- _WHAT YOU NEED TO DO_
Only the lines from the one containing "Instruction: Click the Datum label text" through the last line below should be written out, exactly and with both ends kept.

# # # # # # #

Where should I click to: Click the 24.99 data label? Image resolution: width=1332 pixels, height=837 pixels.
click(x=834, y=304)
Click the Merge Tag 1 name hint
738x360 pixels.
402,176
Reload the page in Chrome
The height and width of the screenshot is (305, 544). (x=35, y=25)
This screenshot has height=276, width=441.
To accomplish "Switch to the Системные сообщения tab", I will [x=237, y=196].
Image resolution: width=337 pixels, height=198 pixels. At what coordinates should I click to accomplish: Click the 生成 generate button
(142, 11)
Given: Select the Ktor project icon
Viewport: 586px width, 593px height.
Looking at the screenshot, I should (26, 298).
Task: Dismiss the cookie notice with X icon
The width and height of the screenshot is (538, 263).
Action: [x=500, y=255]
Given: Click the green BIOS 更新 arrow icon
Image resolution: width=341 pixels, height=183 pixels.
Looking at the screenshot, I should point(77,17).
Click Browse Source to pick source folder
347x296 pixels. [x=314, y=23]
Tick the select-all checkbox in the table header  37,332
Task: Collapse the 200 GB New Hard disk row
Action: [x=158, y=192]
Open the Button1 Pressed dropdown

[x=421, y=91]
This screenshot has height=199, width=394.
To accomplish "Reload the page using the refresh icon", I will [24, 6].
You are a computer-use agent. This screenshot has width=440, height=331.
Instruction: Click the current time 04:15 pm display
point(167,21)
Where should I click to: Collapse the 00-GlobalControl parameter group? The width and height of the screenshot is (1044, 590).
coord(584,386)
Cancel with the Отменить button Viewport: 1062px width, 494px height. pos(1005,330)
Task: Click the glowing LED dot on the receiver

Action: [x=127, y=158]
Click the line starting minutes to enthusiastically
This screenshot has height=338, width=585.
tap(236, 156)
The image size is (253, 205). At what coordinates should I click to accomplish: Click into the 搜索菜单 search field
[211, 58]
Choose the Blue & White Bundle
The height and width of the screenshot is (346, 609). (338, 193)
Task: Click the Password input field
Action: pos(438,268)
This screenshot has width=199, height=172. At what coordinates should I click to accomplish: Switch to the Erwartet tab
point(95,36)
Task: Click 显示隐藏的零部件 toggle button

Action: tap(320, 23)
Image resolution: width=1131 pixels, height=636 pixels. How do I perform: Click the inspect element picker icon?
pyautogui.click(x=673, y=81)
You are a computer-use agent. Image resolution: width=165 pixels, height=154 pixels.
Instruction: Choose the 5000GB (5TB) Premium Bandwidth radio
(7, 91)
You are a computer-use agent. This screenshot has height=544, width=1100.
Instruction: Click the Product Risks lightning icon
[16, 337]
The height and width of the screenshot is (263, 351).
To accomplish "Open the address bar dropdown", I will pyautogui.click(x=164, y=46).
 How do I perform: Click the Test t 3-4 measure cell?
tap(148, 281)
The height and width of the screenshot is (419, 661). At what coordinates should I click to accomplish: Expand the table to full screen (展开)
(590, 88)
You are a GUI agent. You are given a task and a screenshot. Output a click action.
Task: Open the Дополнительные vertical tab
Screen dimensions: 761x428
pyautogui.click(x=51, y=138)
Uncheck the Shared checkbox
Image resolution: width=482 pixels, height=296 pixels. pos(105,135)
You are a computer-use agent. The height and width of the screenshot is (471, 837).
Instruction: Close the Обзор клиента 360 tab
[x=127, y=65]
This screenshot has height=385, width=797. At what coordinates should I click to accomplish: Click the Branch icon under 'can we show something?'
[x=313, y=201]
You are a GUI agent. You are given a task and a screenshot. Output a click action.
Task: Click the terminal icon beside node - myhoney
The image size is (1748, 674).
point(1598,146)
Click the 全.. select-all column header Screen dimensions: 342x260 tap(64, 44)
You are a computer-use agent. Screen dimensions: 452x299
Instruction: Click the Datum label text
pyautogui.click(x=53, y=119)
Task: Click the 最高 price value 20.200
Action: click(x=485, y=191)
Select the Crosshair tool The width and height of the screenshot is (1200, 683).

# # # # # # #

- _RESPONSE BELOW_
Instruction: Click the Datum label text
pyautogui.click(x=53, y=119)
Task: Click the 最高 price value 20.200
Action: click(x=485, y=191)
Select the Crosshair tool The width and height of the screenshot is (1200, 683).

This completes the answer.